Identification of the gene for vitamin K epoxide reductase.

作者信息

Li Tao, Chang Chun-Yun, Jin Da-Yun, Lin Pen-Jen, Khvorova Anastasia, Stafford Darrel W

机构信息

Department of Biology, University of North Carolina at Chapel Hill, Chapel Hill, North Carolina 27599, USA.

出版信息

Nature. 2004 Feb 5;427(6974):541-4. doi: 10.1038/nature02254.

Abstract

Vitamin K epoxide reductase (VKOR) is the target of warfarin, the most widely prescribed anticoagulant for thromboembolic disorders. Although estimated to prevent twenty strokes per induced bleeding episode, warfarin is under-used because of the difficulty of controlling dosage and the fear of inducing bleeding. Although identified in 1974 (ref. 2), the enzyme has yet to be purified or its gene identified. A positional cloning approach has become possible after the mapping of warfarin resistance to rat chromosome 1 (ref. 3) and of vitamin K-dependent protein deficiencies to the syntenic region of human chromosome 16 (ref. 4).
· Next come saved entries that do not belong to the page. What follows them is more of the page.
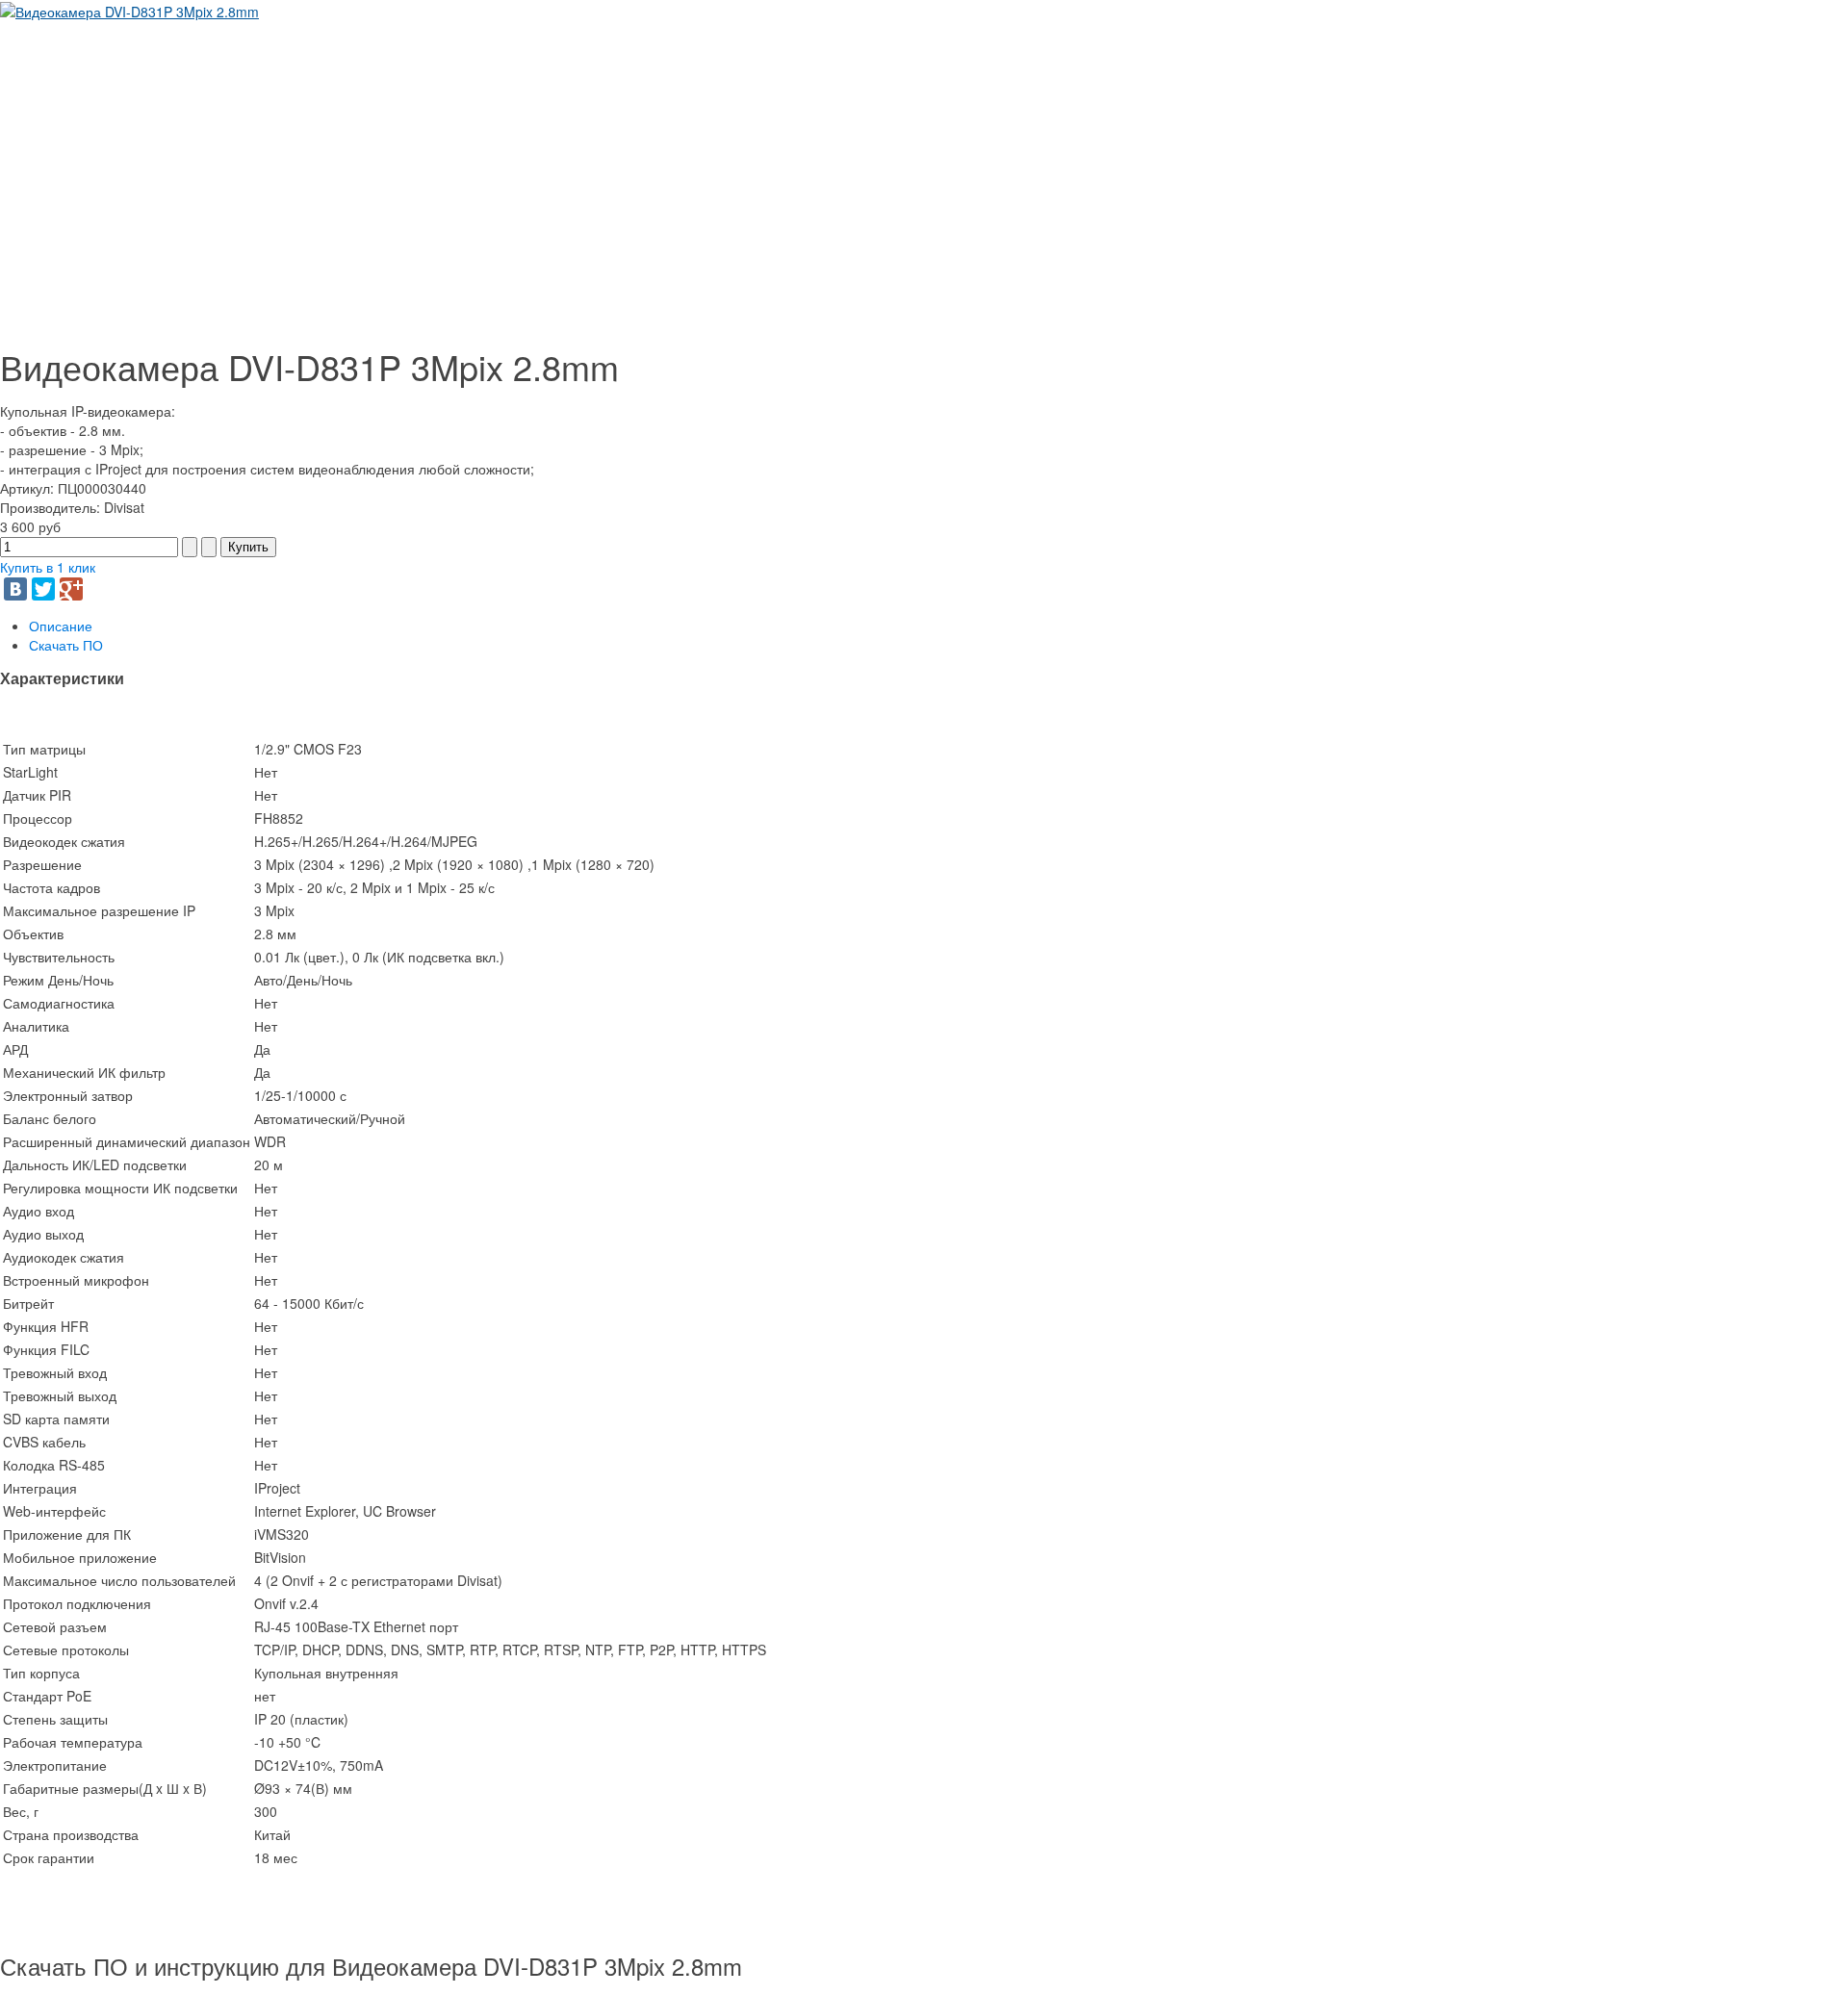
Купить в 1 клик (47, 566)
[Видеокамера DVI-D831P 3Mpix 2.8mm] (129, 9)
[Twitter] (43, 589)
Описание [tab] (60, 625)
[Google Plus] (71, 589)
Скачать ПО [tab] (66, 644)
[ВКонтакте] (15, 589)
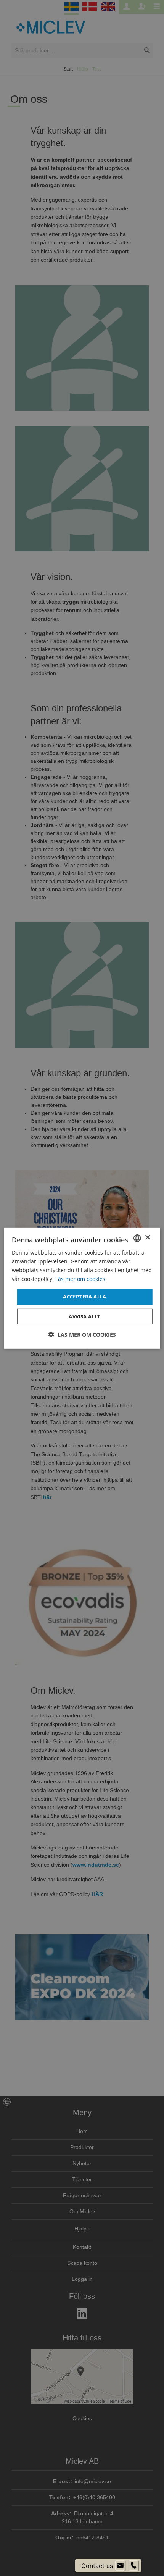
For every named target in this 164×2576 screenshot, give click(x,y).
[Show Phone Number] (133, 2565)
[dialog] (82, 1287)
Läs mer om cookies (80, 1278)
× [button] (147, 1237)
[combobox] (137, 1238)
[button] (82, 1334)
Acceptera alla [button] (84, 1296)
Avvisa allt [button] (84, 1316)
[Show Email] (120, 2565)
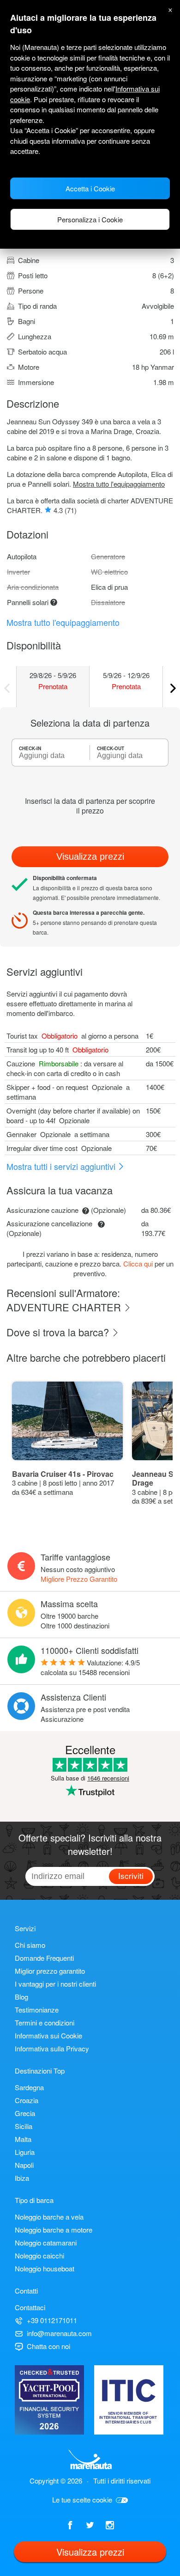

Localization of VKOR to 190 genes within human chromosome 16p12-q21 narrowed the search to 13 genes encoding candidate transmembrane proteins, and we used short interfering RNA (siRNA) pools against individual genes to test their ability to inhibit VKOR activity in human cells. Here, we report the identification of the gene for VKOR based on specific inhibition of VKOR activity by a single siRNA pool. We confirmed that MGC11276 messenger RNA encodes VKOR through its expression in insect cells and sensitivity to warfarin. The expressed enzyme is 163 amino acids long, with at least one transmembrane domain. Identification of the VKOR gene extends our understanding of blood clotting, and should facilitate development of new anticoagulant drugs.

摘要

维生素K环氧化物还原酶(VKOR)是华法林的作用靶点,华法林是治疗血栓栓塞性疾病最常用的抗凝剂。尽管据估计,每发生一次因用药导致的出血事件,华法林可预防20次中风,但由于难以控制剂量以及担心引发出血,华法林的使用并不充分。尽管该酶于1974年被发现(参考文献2),但至今尚未得到纯化,其基因也未被鉴定。在将华法林抗性定位到大鼠1号染色体(参考文献3)以及将维生素K依赖性蛋白缺乏症定位到人类16号染色体的同区域(参考文献4)之后,采用定位克隆方法成为可能。将VKOR定位到人类16号染色体p12-q21区域内的190个基因,使得搜索范围缩小到13个编码候选跨膜蛋白的基因,我们利用针对各个基因的短干扰RNA(siRNA)池来测试它们抑制人类细胞中VKOR活性的能力。在此,我们报告基于单个siRNA池对VKOR活性的特异性抑制鉴定出了VKOR基因。我们通过其在昆虫细胞中的表达以及对华法林的敏感性,证实MGC11276信使核糖核酸编码VKOR。所表达的酶有163个氨基酸长,至少有一个跨膜结构域。VKOR基因的鉴定扩展了我们对血液凝固的理解,应该会促进新型抗凝药物的研发。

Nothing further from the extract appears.